被告人 渋澤 円
この両の手は…。
気付くと私は病院のベッドの中でした。
そう…。
私だけが死に後れたのです…。
悔やんでも…。
悔やんでも…。
悔やみ切れません…。
私は…。
母の生命を奪ってしまいましたが…。
もう一度…。
母の子として生まれたいと思います。
私は震える手を見る。
私の…。
この両の手は…。
母を殺める為にあったのでしょうか?
近々、裁判を受ける事になりました。。
真実を話さなければ…。
悪人を演じ切れば…。
私は確実に死刑にされるでしょう…。
死刑執行となれば…
確実に両親の後を追える…。
そう。
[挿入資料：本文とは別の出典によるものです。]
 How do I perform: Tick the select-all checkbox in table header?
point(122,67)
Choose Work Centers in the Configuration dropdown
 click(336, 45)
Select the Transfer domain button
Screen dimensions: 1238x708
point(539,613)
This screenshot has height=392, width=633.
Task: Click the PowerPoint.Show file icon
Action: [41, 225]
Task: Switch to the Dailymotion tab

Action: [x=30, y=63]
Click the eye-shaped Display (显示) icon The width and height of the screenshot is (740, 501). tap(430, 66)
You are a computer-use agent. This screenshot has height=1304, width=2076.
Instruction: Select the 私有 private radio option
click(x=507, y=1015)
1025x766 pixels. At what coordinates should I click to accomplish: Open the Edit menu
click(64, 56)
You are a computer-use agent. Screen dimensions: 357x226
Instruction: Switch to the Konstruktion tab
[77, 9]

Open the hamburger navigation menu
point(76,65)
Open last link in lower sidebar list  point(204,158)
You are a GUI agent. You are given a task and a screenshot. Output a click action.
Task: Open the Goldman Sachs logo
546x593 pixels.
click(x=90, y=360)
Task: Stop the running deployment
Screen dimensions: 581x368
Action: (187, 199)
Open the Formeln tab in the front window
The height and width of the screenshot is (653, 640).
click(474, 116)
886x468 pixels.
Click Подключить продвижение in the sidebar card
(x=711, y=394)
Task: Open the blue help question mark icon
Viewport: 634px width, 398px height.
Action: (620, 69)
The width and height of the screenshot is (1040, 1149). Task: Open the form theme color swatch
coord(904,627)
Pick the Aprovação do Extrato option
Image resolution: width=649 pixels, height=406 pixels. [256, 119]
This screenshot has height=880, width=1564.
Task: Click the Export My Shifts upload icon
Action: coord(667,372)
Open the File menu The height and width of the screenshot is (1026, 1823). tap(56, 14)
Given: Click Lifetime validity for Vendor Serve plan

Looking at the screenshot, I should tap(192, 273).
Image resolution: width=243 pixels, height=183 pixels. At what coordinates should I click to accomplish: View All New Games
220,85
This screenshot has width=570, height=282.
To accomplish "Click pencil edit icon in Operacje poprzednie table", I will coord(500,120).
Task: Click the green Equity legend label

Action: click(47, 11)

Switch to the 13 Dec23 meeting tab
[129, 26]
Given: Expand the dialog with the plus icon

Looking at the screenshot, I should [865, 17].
思いました。
どの様な事情があれど…。
私が罪を犯した事に変わりありません。
母親殺しは大罪なのです…。
もう一度。
私は震える両の手を見る。
母の首を絞めた時の感触を…。
この両の手は覚えている。
お母さん…。
ごめんなさい…。
現在。
気付きました…。
私の両の手は…。
貴方を殺める為に…。
あったのではなく…。
貴方を抱きしめる為に
あったのでしょう…。
私は…。
審判の時が来るのを…。
静かに待つ事にします…。
そう覚悟を決めた時…。
私の視界は白く染まりました…。
白い光の中で…。
愛する母の幻影を視たのです。
渋澤円。
二十一歳。女性。
後に【慈愛】と思われる咎を発症。
咎名【HUGs】
併存疾患を有するステージⅡ。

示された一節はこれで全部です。